Transcriptional regulatory control of mammalian nephron progenitors revealed by multi-factor cistromic analysis and genetic studies

Nephron progenitor number determines nephron endowment; a reduced nephron count is linked to the onset of kidney disease. Several transcriptional regulators including Six2, Wt1, Osr1, Sall1, Eya1, Pax2, and Hox11 paralogues are required for specification and/or maintenance of nephron progenitors. However, little is known about the regulatory intersection of these players. Here, we have mapped nephron progenitor-specific transcriptional networks of Six2, Hoxd11, Osr1, and Wt1. We identified 373 multi-factor associated ‘regulatory hotspots’ around genes closely associated with progenitor programs. To examine their functional significance, we deleted ‘hotspot’ enhancer elements for Six2 and Wnt4. Removal of the distal enhancer for Six2 leads to a ~40% reduction in Six2 expression. When combined with a Six2 null allele, progeny display a premature depletion of nephron progenitors. Loss of the Wnt4 enhancer led to a significant reduction of Wnt4 expression in renal vesicles and a mildly hypoplastic kidney, a phenotype also enhanced in combination with a Wnt4 null mutation. To explore the regulatory landscape that supports proper target gene expression, we performed CTCF ChIP-seq to identify insulator-boundary regions. One such putative boundary lies between the Six2 and Six3 loci. Evidence for the functional significance of this boundary was obtained by deep sequencing of the radiation-induced Brachyrrhine (Br) mutant allele. We identified an inversion of the Six2/Six3 locus around the CTCF-bound boundary, removing Six2 from its distal enhancer regulation, but placed next to Six3 enhancer elements which support ectopic Six2 expression in the lens where Six3 is normally expressed. Six3 is now predicted to fall under control of the Six2 distal enhancer. Consistent with this view, we observed ectopic Six3 in nephron progenitors. 4C-seq supports the model for Six2 distal enhancer interactions in wild-type and Br/+ mouse kidneys. Together, these data expand our view of the regulatory genome and regulatory landscape underpinning mammalian nephrogenesis.

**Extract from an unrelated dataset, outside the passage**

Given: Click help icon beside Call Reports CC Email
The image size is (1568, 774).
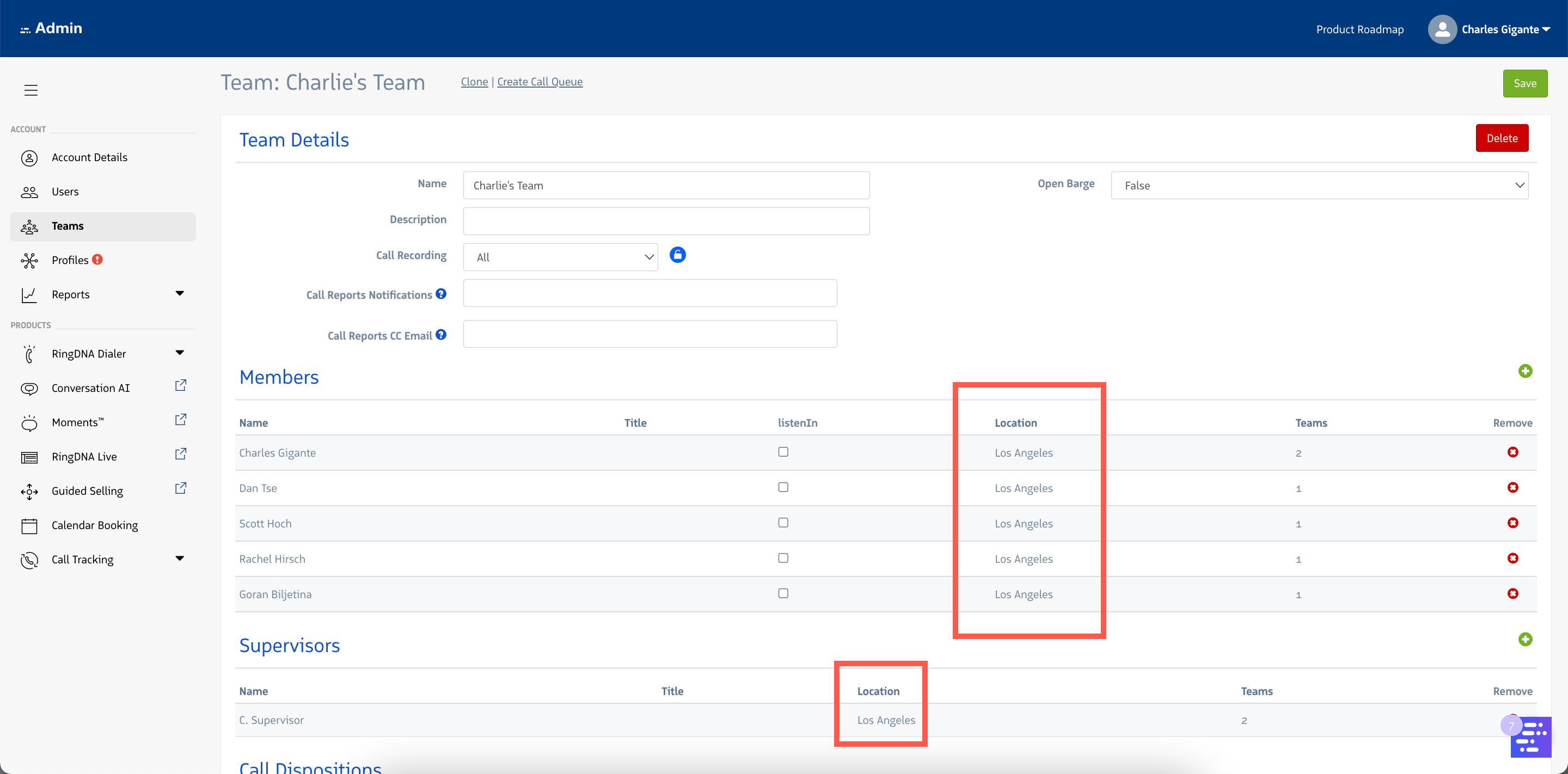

Author summary Nephrons, the filtering units of the kidney, derive from nephron progenitors. Deficiencies in nephron number increases the risk of kidney disease. An understanding of the regulatory programs governing progenitor actions has important translational potential. Several transcription factors regulate the nephron progenitor population. However, their target interactions are largely unknown. Here, we mapped and intersected the genome-wide binding sites for four such factors in mouse nephron progenitor cells in the developing kidney: Six2, Hoxd11, Osr1, and Wt1. The intersectional data highlight a high-value set of putative enhancer elements linked to genes regulating nephron progenitor properties. We validate the function of two such enhancer elements regulating the levels of Six2, a key transcriptional regulatory factor in nephron progenitor maintenance, and Wnt4, a critical signaling factor controlling the mesenchyme to epithelial transition of induced nephron progenitors. Further characterization of the Six2 regulatory landscape identified higher order regulatory interactions that ensure appropriate enhancer-promoter specificity. CTCF-bound sites between Six2 and the adjacent Six3 locus likely act as boundary elements to define topological interactions domains separating enhancer elements thereby providing distinct tissue specificity to each gene’s expression. An inversion of this region in the Brachyrrhine (Br) mutant mouse reverses Six2 and Six3 expression domains, placing Six3 under control of the Six2 enhancer element above resulting in kidney-specific expression, while Six2 expression shifts to the lens, a normal expression domain for Six3. Together, these data expand our view of the regulatory genome and regulatory landscape underpinning mammalian nephrogenesis.